Obviously his prices were much better, but price was just one factor. I was also curious about where the ducts would go on the ducted split system.

Company A recommended putting a furr-down on the already very low ceiling in the mudroom, running all of the ductwork through that furr-down, and putting an air vent into the studio on the wall on either side of the cased opening (i.e., two wall vents into the studio). The furr-down really didn’t appeal to me at all, and the two air vents on the back wall of the studio seemed inefficient and would have affected my design plan for the room.

Company B said that no furr-down was necessary, and he could run all of the ductwork between the rafters that were already in place. That would also allow him to put the air vents in the ceiling right in the center of the studio, which seemed way more efficient for more even distribution of cool air.

The final deciding factor was that Company B said he could also run an air vent into my pantry with the ductwork tucked into already existing rafters and walls, which the other company (who installed the main system in the rest of the house) said wasn’t possible. It has really bothered me that the pantry wasn’t heated and cooled. If I’m going to store food in there and keeping the doors closed, I can’t have it getting too hot in the summer.

So naturally I went with Company B, which is just a three-man company with very little overhead, which is why they can charge so much less. But they have probably 50 years of combined experience between the two main guys, so I felt comfortable with them. Plus, they came highly recommended by the contractor.

And as far as the system, I liked that he could hide all of the ductwork behind existing rafters, while heating/cooling the studio, mudroom, and bathroom separately. And then vent into my pantry was a huge bonus.

And one more issue I considered is that this studio will be used quite often to do fabric projects, like sewing draperies, upholstering, etc. That creates a whole lot of lint. With a ductless mini-split system hanging way high on the wall, I’d have to drag out my tall ladder once a month to clean the filter(s).
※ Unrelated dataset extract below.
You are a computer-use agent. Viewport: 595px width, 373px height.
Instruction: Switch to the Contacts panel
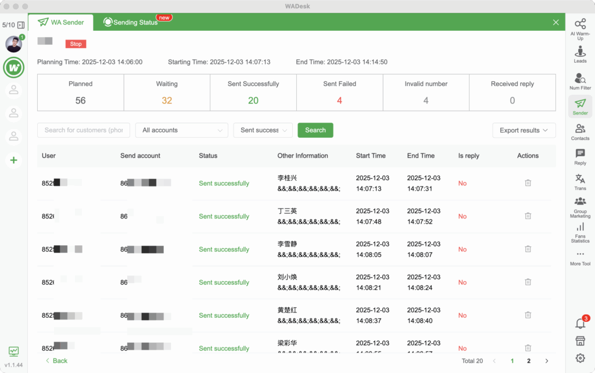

It’s not a huge thing, but if it’s inconvenient, I’ll be more likely to forget or procrastinate. With the ducted split system, the air intake vent (and the filter) are low to the floor and very conveniently within reach. No ladder required.

So now I have this guy sitting in the corner of my mudroom…

studio HVAC - main system in corner of mudroom - ducts extend past base

The ductwork will tuck neatly into the rafters. It’s hanging below the rafters now simply because there’s nothing to hold it up. But once the ceiling drywall goes up, it’ll hold the ducts in place.

studio HVAC - ducts in studio ceiling

And I have two vents in the ceiling in the middle of the room. This placement makes much more sense to me than having two vents on the back wall of the studio.

studio HVAC - two vents in studio

And then I have this little vent in the bathroom.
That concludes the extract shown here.